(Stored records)
================================
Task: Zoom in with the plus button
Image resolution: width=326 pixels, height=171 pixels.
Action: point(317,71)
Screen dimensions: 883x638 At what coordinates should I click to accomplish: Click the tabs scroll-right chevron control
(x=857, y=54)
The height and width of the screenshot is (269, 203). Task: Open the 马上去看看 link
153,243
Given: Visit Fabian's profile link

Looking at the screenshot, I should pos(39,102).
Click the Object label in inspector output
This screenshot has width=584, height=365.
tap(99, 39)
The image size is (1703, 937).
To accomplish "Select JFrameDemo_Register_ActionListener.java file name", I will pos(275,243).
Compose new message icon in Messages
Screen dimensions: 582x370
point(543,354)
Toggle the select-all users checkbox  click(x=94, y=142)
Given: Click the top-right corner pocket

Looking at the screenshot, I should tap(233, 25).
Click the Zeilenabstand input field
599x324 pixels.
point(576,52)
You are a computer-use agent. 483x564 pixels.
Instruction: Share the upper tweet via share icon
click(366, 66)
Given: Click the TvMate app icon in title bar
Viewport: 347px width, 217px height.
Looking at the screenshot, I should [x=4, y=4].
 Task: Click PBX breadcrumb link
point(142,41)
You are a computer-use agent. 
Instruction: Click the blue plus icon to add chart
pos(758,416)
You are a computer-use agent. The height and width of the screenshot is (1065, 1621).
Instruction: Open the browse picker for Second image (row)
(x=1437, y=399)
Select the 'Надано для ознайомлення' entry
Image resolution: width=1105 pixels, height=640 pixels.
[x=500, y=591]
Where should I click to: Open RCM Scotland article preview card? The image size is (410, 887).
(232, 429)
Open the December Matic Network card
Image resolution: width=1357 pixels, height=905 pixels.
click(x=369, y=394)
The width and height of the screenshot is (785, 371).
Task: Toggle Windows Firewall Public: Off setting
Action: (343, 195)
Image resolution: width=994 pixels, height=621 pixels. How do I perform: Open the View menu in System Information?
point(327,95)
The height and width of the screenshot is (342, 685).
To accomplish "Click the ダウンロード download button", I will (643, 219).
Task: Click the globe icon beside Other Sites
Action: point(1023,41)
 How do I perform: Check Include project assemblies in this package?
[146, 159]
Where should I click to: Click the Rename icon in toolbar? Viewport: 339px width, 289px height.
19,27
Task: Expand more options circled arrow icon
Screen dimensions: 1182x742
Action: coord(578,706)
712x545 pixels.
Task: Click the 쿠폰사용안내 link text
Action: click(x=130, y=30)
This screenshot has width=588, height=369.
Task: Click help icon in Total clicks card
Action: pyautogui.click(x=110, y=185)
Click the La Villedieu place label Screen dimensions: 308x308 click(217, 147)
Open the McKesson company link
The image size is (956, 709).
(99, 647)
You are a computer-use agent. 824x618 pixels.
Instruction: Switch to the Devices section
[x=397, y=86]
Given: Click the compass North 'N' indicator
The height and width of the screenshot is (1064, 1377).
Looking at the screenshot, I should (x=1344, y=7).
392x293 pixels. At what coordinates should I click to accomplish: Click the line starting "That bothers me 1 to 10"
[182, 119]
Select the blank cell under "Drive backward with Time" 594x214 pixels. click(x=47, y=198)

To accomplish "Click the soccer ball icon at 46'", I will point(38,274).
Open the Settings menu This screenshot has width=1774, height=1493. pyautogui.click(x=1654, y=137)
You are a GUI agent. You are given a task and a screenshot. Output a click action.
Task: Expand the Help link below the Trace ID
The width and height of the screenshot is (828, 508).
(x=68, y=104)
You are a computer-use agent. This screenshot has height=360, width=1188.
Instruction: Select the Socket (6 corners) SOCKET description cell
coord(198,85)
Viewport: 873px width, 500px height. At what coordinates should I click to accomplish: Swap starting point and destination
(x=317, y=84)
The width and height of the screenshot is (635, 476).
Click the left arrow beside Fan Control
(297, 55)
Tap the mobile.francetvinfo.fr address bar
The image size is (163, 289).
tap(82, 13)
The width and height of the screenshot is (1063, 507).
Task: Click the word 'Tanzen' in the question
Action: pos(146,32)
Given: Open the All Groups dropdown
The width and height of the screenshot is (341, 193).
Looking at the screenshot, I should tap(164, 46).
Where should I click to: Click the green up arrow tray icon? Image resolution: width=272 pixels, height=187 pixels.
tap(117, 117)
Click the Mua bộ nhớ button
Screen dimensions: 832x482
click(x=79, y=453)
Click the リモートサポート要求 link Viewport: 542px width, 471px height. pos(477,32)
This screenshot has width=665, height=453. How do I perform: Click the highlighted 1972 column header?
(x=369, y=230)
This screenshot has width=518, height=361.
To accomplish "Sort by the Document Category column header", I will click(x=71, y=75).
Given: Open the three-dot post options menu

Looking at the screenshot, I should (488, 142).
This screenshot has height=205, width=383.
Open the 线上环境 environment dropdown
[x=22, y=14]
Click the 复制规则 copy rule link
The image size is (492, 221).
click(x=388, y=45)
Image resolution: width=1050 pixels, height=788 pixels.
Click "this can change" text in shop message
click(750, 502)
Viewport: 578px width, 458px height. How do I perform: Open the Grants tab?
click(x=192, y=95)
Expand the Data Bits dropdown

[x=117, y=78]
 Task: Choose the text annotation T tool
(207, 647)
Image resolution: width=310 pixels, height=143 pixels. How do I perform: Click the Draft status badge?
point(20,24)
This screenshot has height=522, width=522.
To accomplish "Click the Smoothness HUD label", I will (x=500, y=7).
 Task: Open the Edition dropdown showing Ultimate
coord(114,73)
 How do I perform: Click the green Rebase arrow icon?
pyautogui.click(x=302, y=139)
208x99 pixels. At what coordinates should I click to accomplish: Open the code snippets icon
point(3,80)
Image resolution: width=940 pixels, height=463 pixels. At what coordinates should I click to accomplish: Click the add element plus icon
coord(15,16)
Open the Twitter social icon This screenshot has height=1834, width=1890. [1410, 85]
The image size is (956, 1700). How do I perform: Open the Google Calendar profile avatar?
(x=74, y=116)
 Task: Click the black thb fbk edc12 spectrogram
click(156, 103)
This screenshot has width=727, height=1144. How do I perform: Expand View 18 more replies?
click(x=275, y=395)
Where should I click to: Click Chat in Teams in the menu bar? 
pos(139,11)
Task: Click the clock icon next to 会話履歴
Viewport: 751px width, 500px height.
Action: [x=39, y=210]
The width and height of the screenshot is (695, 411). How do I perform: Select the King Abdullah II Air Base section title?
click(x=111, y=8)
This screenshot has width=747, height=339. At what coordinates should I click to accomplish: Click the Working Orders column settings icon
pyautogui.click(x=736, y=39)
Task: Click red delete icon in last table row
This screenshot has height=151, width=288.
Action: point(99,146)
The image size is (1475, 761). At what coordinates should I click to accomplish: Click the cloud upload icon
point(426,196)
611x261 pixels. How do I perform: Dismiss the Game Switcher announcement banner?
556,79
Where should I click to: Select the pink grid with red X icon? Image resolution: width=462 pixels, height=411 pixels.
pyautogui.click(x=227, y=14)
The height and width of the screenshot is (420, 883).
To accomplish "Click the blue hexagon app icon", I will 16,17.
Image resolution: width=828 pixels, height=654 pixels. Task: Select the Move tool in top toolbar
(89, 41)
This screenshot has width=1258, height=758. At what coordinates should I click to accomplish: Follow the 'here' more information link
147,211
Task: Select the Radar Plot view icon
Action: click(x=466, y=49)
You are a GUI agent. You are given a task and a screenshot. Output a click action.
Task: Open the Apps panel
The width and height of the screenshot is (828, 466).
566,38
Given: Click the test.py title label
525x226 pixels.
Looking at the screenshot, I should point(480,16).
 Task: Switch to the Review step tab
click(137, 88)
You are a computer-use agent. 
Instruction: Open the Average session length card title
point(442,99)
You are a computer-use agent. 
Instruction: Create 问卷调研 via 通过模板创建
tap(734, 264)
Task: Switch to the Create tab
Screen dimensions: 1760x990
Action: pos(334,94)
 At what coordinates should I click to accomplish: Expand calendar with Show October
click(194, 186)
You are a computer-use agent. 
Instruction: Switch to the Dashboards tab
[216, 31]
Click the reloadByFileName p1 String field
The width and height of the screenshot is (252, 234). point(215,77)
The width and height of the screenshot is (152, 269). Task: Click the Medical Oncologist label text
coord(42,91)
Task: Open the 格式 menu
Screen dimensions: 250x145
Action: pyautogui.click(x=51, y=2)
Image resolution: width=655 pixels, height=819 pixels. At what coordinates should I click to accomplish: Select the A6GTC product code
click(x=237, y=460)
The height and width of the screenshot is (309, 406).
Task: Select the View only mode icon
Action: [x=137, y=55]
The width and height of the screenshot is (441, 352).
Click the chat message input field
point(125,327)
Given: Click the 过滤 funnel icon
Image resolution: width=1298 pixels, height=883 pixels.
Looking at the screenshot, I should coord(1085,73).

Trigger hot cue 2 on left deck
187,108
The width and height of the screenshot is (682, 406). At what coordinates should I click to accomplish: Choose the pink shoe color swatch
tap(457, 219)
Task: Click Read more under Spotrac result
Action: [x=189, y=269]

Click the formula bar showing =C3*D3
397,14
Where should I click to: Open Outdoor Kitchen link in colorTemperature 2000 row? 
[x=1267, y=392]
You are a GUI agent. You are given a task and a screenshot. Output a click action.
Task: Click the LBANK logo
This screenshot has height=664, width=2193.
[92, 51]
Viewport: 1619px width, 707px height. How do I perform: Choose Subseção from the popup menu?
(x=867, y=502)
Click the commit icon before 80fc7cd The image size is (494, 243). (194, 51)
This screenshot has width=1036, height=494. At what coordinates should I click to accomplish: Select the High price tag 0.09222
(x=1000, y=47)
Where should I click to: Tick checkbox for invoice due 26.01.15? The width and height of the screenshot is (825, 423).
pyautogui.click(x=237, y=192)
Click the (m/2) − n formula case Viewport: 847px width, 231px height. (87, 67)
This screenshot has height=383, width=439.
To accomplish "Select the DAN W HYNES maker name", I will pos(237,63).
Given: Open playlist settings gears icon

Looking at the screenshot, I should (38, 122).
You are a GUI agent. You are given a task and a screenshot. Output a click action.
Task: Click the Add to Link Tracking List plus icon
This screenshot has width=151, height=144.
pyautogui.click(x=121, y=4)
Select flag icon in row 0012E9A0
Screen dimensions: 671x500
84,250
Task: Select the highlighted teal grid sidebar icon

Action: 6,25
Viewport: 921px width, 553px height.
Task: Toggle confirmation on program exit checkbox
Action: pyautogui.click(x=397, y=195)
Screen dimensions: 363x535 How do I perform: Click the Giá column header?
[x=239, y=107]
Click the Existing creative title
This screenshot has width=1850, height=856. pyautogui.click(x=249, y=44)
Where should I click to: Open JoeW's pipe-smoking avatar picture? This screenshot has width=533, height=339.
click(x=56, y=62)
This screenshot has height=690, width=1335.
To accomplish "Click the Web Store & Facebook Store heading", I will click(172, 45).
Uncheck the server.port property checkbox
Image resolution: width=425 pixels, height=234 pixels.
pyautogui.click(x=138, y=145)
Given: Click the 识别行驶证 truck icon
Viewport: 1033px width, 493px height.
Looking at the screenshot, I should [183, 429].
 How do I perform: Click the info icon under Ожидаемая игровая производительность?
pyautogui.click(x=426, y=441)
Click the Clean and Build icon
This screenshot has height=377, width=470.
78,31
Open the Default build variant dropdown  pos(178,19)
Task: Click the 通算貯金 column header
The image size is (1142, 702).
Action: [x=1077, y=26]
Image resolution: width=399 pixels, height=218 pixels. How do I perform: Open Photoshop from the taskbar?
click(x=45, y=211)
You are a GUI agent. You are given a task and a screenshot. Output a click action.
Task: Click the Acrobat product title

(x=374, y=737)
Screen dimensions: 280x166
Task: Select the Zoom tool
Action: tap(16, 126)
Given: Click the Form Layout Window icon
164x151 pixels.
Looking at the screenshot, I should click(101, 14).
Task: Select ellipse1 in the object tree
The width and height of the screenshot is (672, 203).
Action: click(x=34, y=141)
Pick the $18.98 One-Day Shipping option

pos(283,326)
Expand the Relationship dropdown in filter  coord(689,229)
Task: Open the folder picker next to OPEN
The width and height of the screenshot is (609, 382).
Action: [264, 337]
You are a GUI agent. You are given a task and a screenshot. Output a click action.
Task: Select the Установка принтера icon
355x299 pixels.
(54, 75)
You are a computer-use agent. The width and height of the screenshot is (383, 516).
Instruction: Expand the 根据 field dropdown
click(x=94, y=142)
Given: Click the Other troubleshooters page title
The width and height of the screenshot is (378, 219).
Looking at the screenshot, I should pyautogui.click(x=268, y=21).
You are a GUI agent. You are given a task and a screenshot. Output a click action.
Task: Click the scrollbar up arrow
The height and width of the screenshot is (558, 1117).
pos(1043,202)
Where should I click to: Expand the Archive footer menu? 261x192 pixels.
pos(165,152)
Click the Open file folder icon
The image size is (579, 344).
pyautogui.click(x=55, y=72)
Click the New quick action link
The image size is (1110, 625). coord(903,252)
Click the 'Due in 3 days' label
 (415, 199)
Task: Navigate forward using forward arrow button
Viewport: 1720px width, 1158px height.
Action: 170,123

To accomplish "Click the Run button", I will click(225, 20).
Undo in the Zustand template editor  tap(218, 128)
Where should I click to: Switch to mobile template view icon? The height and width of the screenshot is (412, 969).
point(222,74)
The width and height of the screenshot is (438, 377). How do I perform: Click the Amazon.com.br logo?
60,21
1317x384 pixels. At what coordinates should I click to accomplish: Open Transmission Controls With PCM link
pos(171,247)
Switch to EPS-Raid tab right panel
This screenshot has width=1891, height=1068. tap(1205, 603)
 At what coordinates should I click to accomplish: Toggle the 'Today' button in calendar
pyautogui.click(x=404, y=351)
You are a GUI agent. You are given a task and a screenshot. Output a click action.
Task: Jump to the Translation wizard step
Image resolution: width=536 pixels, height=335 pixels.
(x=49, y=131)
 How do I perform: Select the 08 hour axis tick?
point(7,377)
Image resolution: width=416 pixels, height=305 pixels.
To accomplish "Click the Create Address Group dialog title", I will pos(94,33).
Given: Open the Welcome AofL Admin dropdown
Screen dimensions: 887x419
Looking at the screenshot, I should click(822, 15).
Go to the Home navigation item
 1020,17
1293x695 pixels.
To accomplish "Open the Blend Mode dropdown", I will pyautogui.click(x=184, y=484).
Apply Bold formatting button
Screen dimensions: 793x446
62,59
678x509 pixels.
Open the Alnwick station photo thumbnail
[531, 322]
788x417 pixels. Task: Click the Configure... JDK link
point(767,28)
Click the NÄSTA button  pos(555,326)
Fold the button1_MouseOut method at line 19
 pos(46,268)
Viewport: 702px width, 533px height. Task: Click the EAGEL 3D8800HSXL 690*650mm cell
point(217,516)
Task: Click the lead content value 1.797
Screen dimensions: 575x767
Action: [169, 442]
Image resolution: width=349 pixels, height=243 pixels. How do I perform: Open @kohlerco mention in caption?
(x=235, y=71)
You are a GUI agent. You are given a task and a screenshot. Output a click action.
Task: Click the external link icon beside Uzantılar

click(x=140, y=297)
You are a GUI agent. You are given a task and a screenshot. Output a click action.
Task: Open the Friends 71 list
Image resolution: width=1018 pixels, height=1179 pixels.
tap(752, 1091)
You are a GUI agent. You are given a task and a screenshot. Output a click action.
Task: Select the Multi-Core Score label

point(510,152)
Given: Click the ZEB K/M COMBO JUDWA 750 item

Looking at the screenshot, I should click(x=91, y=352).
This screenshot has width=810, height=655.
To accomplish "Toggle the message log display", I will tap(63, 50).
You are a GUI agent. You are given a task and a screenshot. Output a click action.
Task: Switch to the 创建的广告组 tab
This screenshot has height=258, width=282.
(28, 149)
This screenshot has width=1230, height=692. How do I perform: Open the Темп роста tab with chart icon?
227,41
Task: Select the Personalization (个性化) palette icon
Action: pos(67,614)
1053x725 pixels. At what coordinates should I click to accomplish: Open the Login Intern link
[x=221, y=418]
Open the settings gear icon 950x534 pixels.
================================
Print the lines above from the one with "Instruction: Switch to the Devices section" through the one with "Task: Expand the Help link below the Trace ID", both included, exactly as written and nothing more.

Response for this exercise -
Instruction: Switch to the Devices section
[x=397, y=86]
Given: Click the compass North 'N' indicator
The height and width of the screenshot is (1064, 1377).
Looking at the screenshot, I should (x=1344, y=7).
392x293 pixels. At what coordinates should I click to accomplish: Click the line starting "That bothers me 1 to 10"
[182, 119]
Select the blank cell under "Drive backward with Time" 594x214 pixels. click(x=47, y=198)

To accomplish "Click the soccer ball icon at 46'", I will point(38,274).
Open the Settings menu This screenshot has width=1774, height=1493. pyautogui.click(x=1654, y=137)
You are a GUI agent. You are given a task and a screenshot. Output a click action.
Task: Expand the Help link below the Trace ID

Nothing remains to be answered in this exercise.